(Records from a data source)
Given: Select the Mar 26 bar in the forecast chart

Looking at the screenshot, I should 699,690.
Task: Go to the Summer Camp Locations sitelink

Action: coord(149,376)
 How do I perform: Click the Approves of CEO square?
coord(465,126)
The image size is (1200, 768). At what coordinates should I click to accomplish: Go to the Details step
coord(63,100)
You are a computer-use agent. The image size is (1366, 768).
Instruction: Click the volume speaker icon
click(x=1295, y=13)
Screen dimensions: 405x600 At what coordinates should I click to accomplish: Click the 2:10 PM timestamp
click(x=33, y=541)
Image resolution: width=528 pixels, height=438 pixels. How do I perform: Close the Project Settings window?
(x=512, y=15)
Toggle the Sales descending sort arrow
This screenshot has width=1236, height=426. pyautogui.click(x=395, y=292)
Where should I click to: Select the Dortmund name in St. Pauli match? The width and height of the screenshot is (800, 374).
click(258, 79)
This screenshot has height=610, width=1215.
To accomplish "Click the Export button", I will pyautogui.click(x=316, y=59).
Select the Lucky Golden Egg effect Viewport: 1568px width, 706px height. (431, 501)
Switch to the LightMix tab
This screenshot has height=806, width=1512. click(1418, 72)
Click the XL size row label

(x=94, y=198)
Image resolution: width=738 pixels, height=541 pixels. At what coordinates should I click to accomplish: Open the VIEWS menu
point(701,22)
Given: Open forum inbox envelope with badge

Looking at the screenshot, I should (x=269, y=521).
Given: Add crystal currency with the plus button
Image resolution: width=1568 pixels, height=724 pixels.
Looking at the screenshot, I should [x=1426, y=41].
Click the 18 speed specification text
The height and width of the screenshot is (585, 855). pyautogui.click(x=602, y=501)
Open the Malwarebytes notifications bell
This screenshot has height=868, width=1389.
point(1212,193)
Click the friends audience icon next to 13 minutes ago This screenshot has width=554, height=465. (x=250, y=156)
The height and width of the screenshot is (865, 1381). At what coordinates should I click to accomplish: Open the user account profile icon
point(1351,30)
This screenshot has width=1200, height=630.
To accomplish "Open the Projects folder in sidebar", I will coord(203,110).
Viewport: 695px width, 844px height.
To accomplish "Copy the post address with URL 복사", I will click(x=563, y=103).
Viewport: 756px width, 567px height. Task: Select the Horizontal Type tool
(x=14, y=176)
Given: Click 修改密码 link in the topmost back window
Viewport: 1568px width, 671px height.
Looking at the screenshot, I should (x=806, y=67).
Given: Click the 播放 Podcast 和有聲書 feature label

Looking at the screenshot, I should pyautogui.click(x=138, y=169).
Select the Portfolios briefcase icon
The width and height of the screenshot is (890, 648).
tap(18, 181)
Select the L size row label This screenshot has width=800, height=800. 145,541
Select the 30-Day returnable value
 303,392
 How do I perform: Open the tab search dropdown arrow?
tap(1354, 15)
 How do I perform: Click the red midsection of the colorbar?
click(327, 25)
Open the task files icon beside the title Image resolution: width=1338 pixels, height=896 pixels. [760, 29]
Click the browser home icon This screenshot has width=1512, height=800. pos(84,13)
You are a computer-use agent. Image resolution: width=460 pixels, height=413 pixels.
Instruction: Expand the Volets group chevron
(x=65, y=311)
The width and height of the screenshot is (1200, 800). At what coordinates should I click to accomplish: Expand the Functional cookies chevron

TASK DETAILS -
Each entry shown above should be transcribed exactly as written.

OUTPUT OF THE TASK -
Given: Select the Mar 26 bar in the forecast chart

Looking at the screenshot, I should 699,690.
Task: Go to the Summer Camp Locations sitelink

Action: coord(149,376)
 How do I perform: Click the Approves of CEO square?
coord(465,126)
The image size is (1200, 768). At what coordinates should I click to accomplish: Go to the Details step
coord(63,100)
You are a computer-use agent. The image size is (1366, 768).
Instruction: Click the volume speaker icon
click(x=1295, y=13)
Screen dimensions: 405x600 At what coordinates should I click to accomplish: Click the 2:10 PM timestamp
click(x=33, y=541)
Image resolution: width=528 pixels, height=438 pixels. How do I perform: Close the Project Settings window?
(x=512, y=15)
Toggle the Sales descending sort arrow
This screenshot has width=1236, height=426. pyautogui.click(x=395, y=292)
Where should I click to: Select the Dortmund name in St. Pauli match? The width and height of the screenshot is (800, 374).
click(258, 79)
This screenshot has height=610, width=1215.
To accomplish "Click the Export button", I will pyautogui.click(x=316, y=59).
Select the Lucky Golden Egg effect Viewport: 1568px width, 706px height. (431, 501)
Switch to the LightMix tab
This screenshot has height=806, width=1512. click(1418, 72)
Click the XL size row label

(x=94, y=198)
Image resolution: width=738 pixels, height=541 pixels. At what coordinates should I click to accomplish: Open the VIEWS menu
point(701,22)
Given: Open forum inbox envelope with badge

Looking at the screenshot, I should (x=269, y=521).
Given: Add crystal currency with the plus button
Image resolution: width=1568 pixels, height=724 pixels.
Looking at the screenshot, I should [x=1426, y=41].
Click the 18 speed specification text
The height and width of the screenshot is (585, 855). pyautogui.click(x=602, y=501)
Open the Malwarebytes notifications bell
This screenshot has height=868, width=1389.
point(1212,193)
Click the friends audience icon next to 13 minutes ago This screenshot has width=554, height=465. (x=250, y=156)
The height and width of the screenshot is (865, 1381). At what coordinates should I click to accomplish: Open the user account profile icon
point(1351,30)
This screenshot has width=1200, height=630.
To accomplish "Open the Projects folder in sidebar", I will coord(203,110).
Viewport: 695px width, 844px height.
To accomplish "Copy the post address with URL 복사", I will click(x=563, y=103).
Viewport: 756px width, 567px height. Task: Select the Horizontal Type tool
(x=14, y=176)
Given: Click 修改密码 link in the topmost back window
Viewport: 1568px width, 671px height.
Looking at the screenshot, I should (x=806, y=67).
Given: Click the 播放 Podcast 和有聲書 feature label

Looking at the screenshot, I should pyautogui.click(x=138, y=169).
Select the Portfolios briefcase icon
The width and height of the screenshot is (890, 648).
tap(18, 181)
Select the L size row label This screenshot has width=800, height=800. 145,541
Select the 30-Day returnable value
 303,392
 How do I perform: Open the tab search dropdown arrow?
tap(1354, 15)
 How do I perform: Click the red midsection of the colorbar?
click(327, 25)
Open the task files icon beside the title Image resolution: width=1338 pixels, height=896 pixels. [760, 29]
Click the browser home icon This screenshot has width=1512, height=800. pos(84,13)
You are a computer-use agent. Image resolution: width=460 pixels, height=413 pixels.
Instruction: Expand the Volets group chevron
(x=65, y=311)
The width and height of the screenshot is (1200, 800). At what coordinates should I click to accomplish: Expand the Functional cookies chevron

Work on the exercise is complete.